* Task details *
Output the lines from the one containing "Click the sidebar" through the end of the entries, both included, as a numbered list. Skip blank lines and leave out the pictures.

(Item-finding entries)
────────────────

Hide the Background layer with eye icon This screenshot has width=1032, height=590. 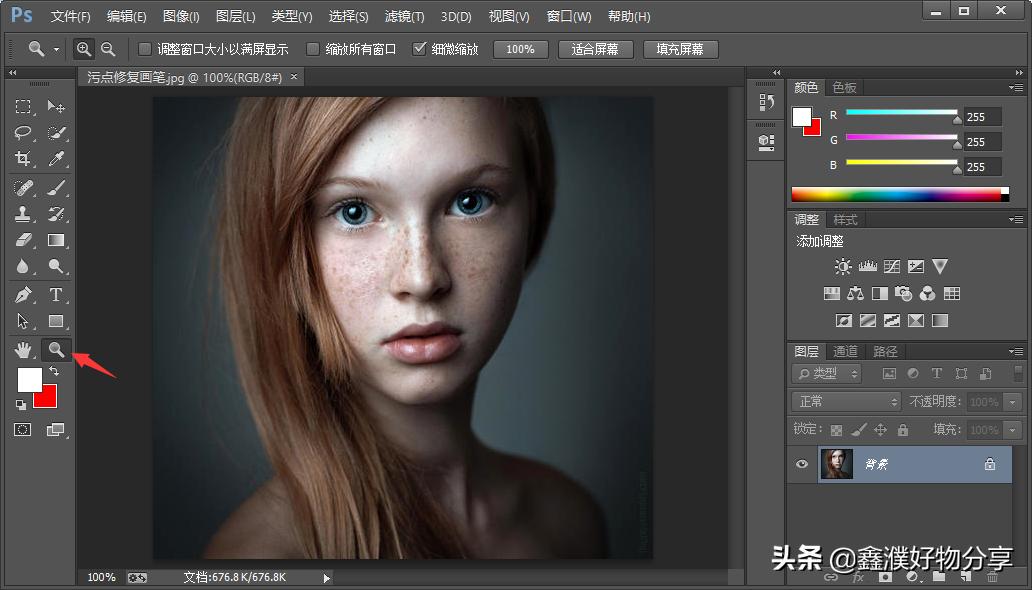801,464
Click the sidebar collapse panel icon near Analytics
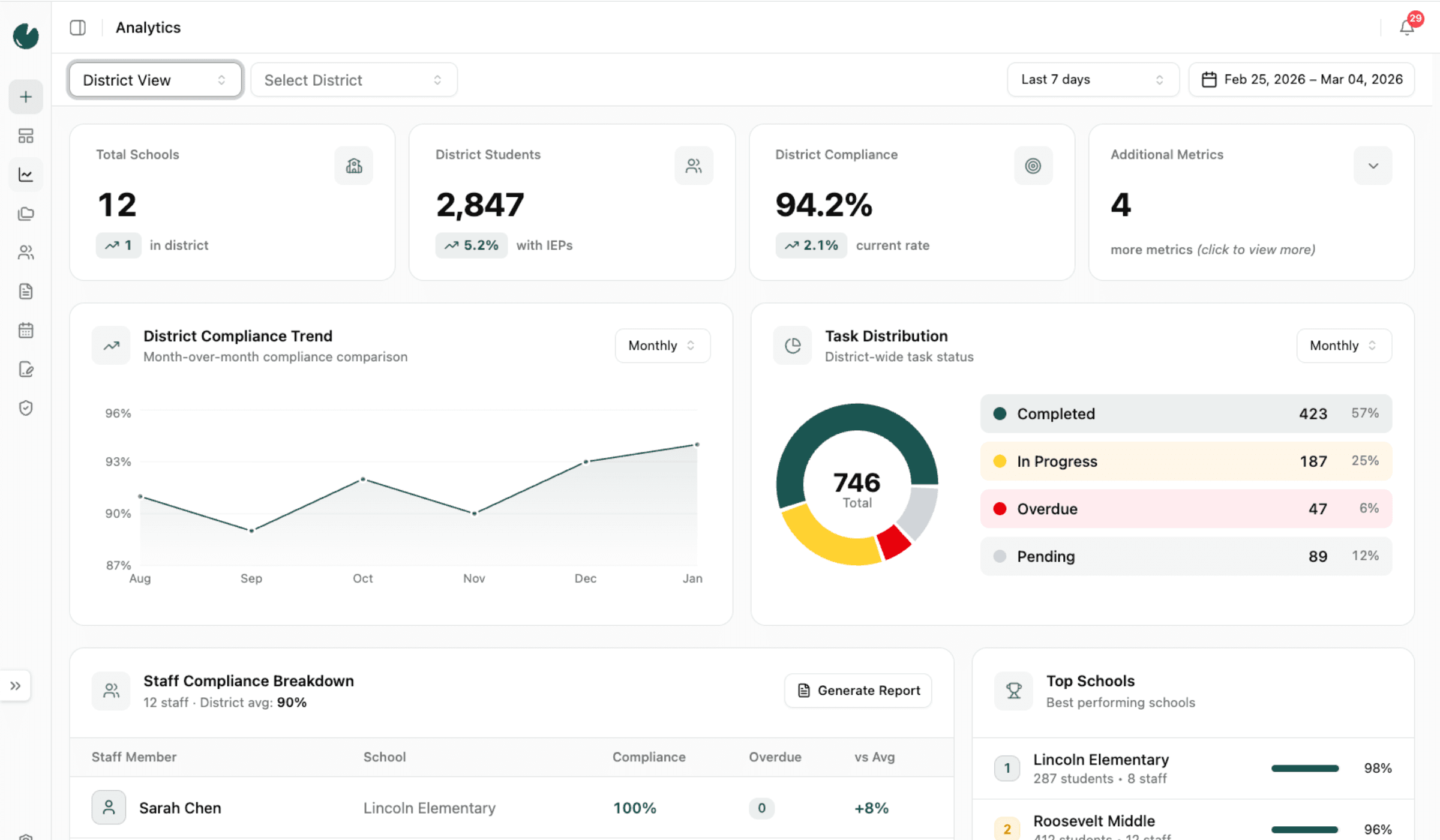This screenshot has height=840, width=1440. point(77,28)
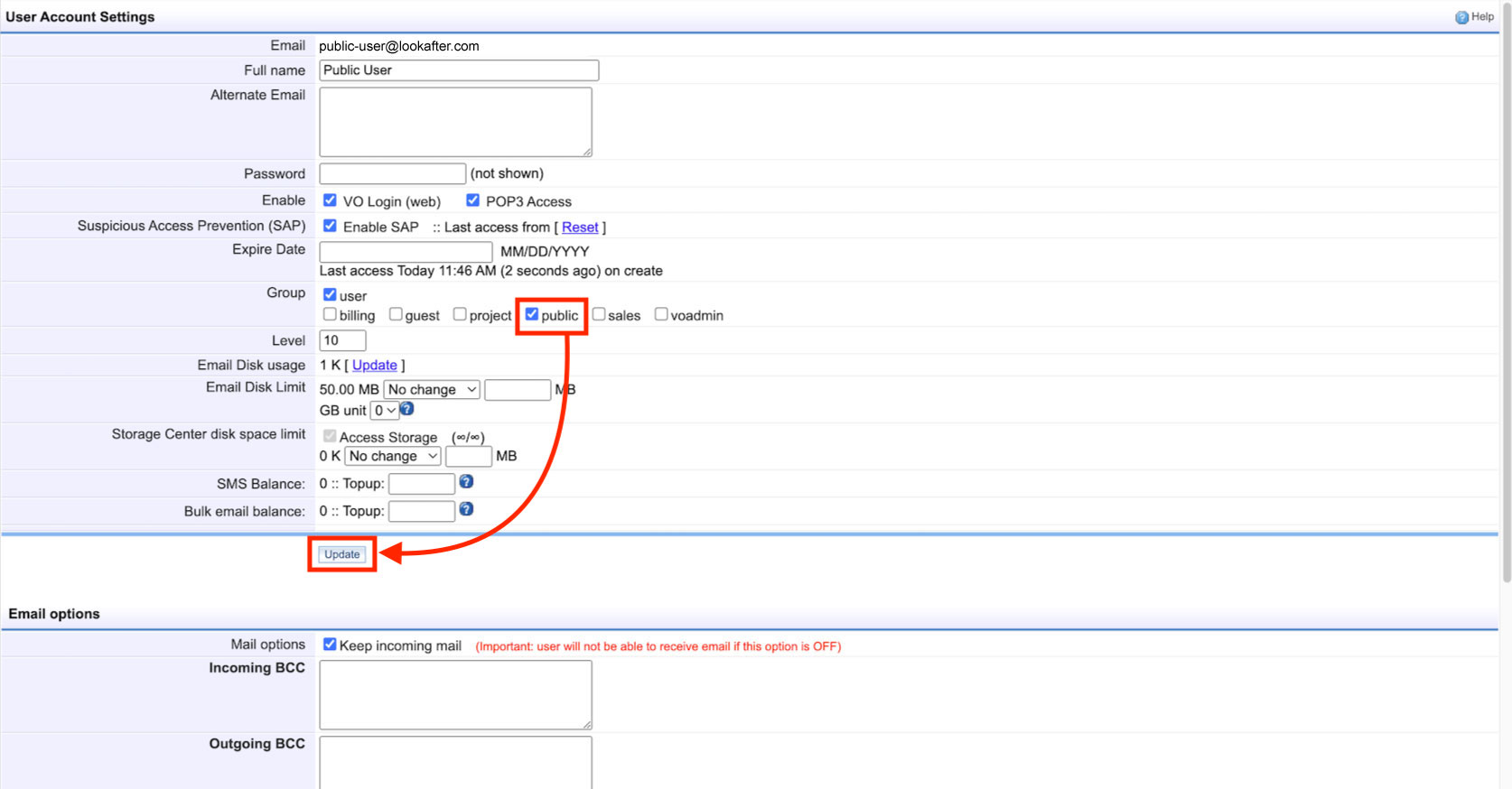Image resolution: width=1512 pixels, height=789 pixels.
Task: Click help icon beside GB unit dropdown
Action: point(407,409)
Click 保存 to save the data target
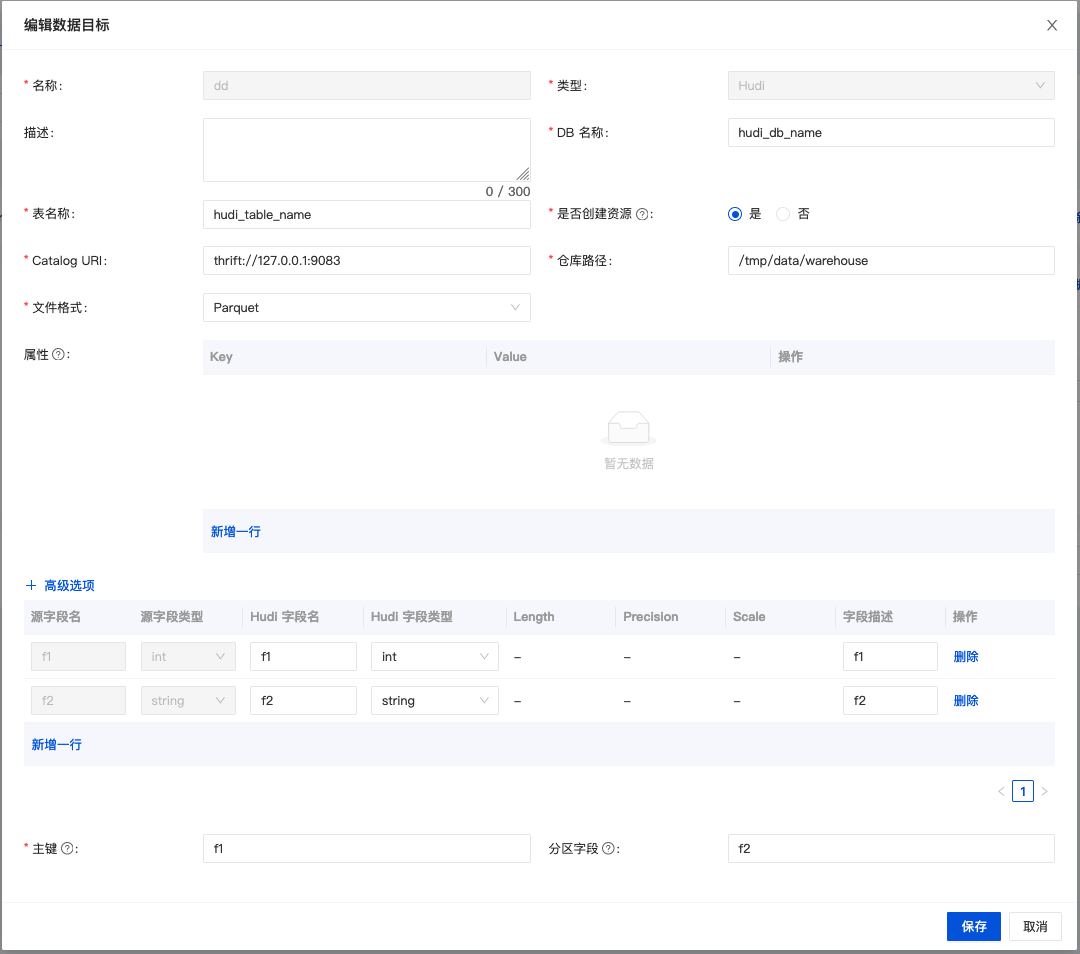 click(973, 927)
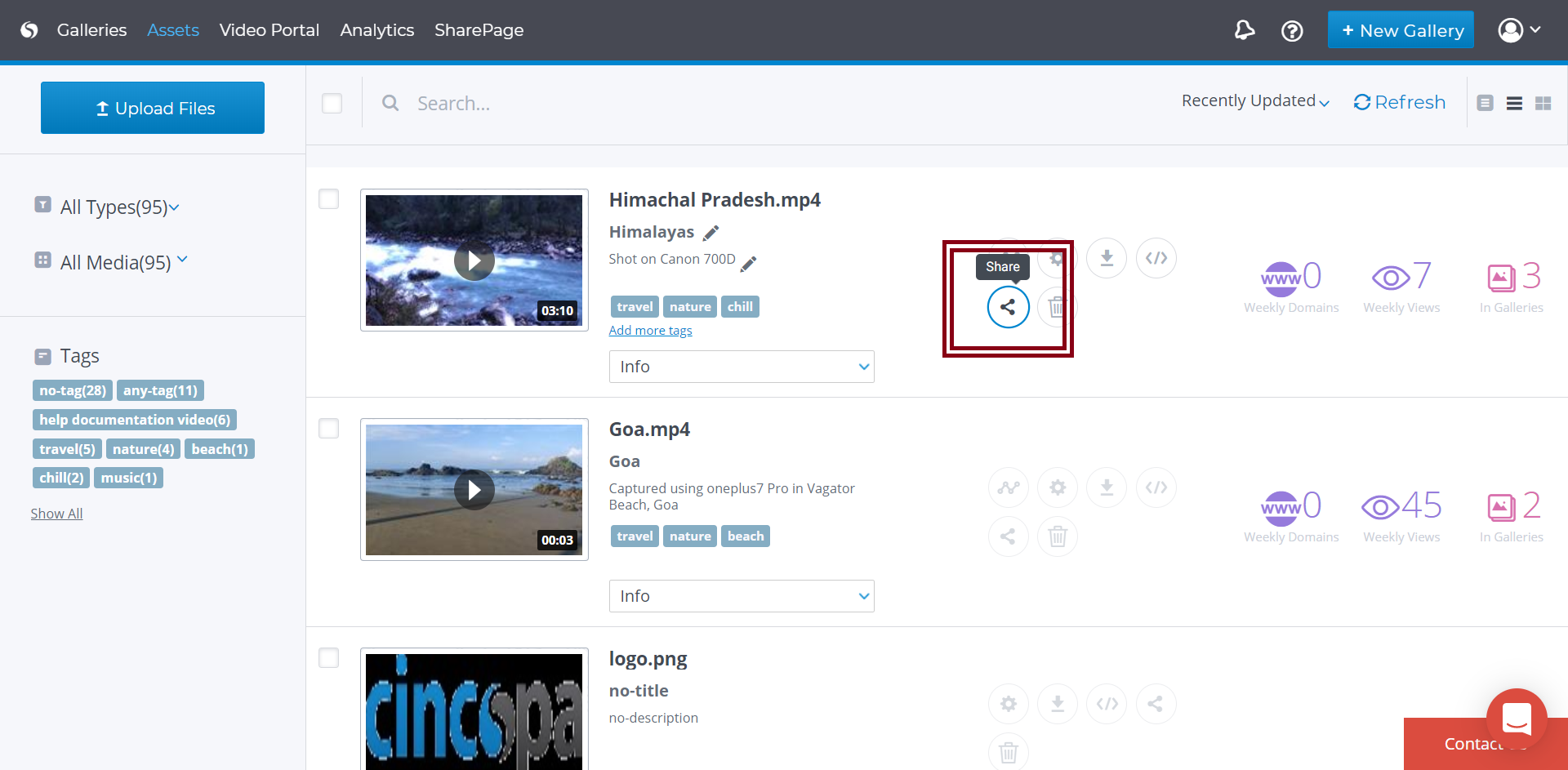Open the Video Portal tab

pyautogui.click(x=270, y=30)
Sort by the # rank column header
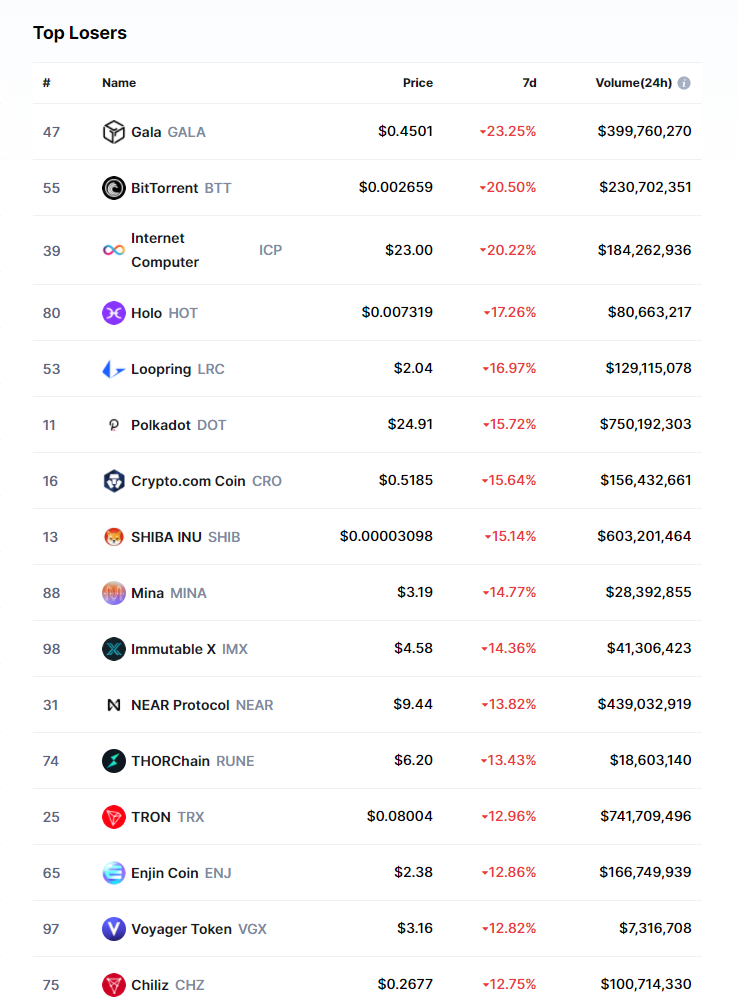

────────────────

* Result of this exercise *
1. Click the sidebar collapse panel icon near Analytics
2. This screenshot has height=840, width=1440. point(77,28)
3. Image resolution: width=1512 pixels, height=789 pixels.
4. Task: Click help icon beside GB unit dropdown
5. Action: point(407,409)
6. Click 保存 to save the data target
7.  click(973, 927)
8. Open the Video Portal tab
9. pyautogui.click(x=270, y=30)
10. Sort by the # rank column header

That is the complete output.